§ The problem
Would you print the records as they stand, down to the last character?

Saved data entries:
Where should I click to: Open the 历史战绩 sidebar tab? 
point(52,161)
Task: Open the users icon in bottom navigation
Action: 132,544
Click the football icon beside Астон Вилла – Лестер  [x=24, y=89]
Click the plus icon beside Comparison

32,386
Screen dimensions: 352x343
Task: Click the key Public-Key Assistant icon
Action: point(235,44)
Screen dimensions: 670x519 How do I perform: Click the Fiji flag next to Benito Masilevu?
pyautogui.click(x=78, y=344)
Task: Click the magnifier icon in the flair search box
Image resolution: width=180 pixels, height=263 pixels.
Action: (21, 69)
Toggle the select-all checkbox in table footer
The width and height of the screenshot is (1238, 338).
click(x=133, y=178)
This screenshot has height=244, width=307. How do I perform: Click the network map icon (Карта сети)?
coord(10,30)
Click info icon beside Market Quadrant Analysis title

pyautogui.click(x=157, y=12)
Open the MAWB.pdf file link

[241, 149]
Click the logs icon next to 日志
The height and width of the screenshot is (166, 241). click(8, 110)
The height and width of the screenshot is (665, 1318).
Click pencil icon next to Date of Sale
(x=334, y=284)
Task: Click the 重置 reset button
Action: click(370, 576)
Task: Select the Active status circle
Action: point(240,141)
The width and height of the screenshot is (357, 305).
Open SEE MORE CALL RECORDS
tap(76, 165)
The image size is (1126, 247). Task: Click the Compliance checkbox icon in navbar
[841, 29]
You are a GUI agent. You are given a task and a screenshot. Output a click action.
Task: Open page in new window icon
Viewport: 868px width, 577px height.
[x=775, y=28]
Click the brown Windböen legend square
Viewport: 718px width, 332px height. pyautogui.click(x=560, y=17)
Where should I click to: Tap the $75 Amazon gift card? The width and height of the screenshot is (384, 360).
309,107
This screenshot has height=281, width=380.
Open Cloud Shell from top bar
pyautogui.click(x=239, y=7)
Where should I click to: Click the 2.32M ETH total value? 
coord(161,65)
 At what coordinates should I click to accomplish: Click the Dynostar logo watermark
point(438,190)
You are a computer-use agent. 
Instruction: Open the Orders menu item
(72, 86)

§ Output of the task
Where should I click to: Open the 历史战绩 sidebar tab? 
point(52,161)
Task: Open the users icon in bottom navigation
Action: 132,544
Click the football icon beside Астон Вилла – Лестер  [x=24, y=89]
Click the plus icon beside Comparison

32,386
Screen dimensions: 352x343
Task: Click the key Public-Key Assistant icon
Action: point(235,44)
Screen dimensions: 670x519 How do I perform: Click the Fiji flag next to Benito Masilevu?
pyautogui.click(x=78, y=344)
Task: Click the magnifier icon in the flair search box
Image resolution: width=180 pixels, height=263 pixels.
Action: (21, 69)
Toggle the select-all checkbox in table footer
The width and height of the screenshot is (1238, 338).
click(x=133, y=178)
This screenshot has height=244, width=307. How do I perform: Click the network map icon (Карта сети)?
coord(10,30)
Click info icon beside Market Quadrant Analysis title

pyautogui.click(x=157, y=12)
Open the MAWB.pdf file link

[241, 149]
Click the logs icon next to 日志
The height and width of the screenshot is (166, 241). click(8, 110)
The height and width of the screenshot is (665, 1318).
Click pencil icon next to Date of Sale
(x=334, y=284)
Task: Click the 重置 reset button
Action: click(370, 576)
Task: Select the Active status circle
Action: point(240,141)
The width and height of the screenshot is (357, 305).
Open SEE MORE CALL RECORDS
tap(76, 165)
The image size is (1126, 247). Task: Click the Compliance checkbox icon in navbar
[841, 29]
You are a GUI agent. You are given a task and a screenshot. Output a click action.
Task: Open page in new window icon
Viewport: 868px width, 577px height.
[x=775, y=28]
Click the brown Windböen legend square
Viewport: 718px width, 332px height. pyautogui.click(x=560, y=17)
Where should I click to: Tap the $75 Amazon gift card? The width and height of the screenshot is (384, 360).
309,107
This screenshot has height=281, width=380.
Open Cloud Shell from top bar
pyautogui.click(x=239, y=7)
Where should I click to: Click the 2.32M ETH total value? 
coord(161,65)
 At what coordinates should I click to accomplish: Click the Dynostar logo watermark
point(438,190)
You are a computer-use agent. 
Instruction: Open the Orders menu item
(72, 86)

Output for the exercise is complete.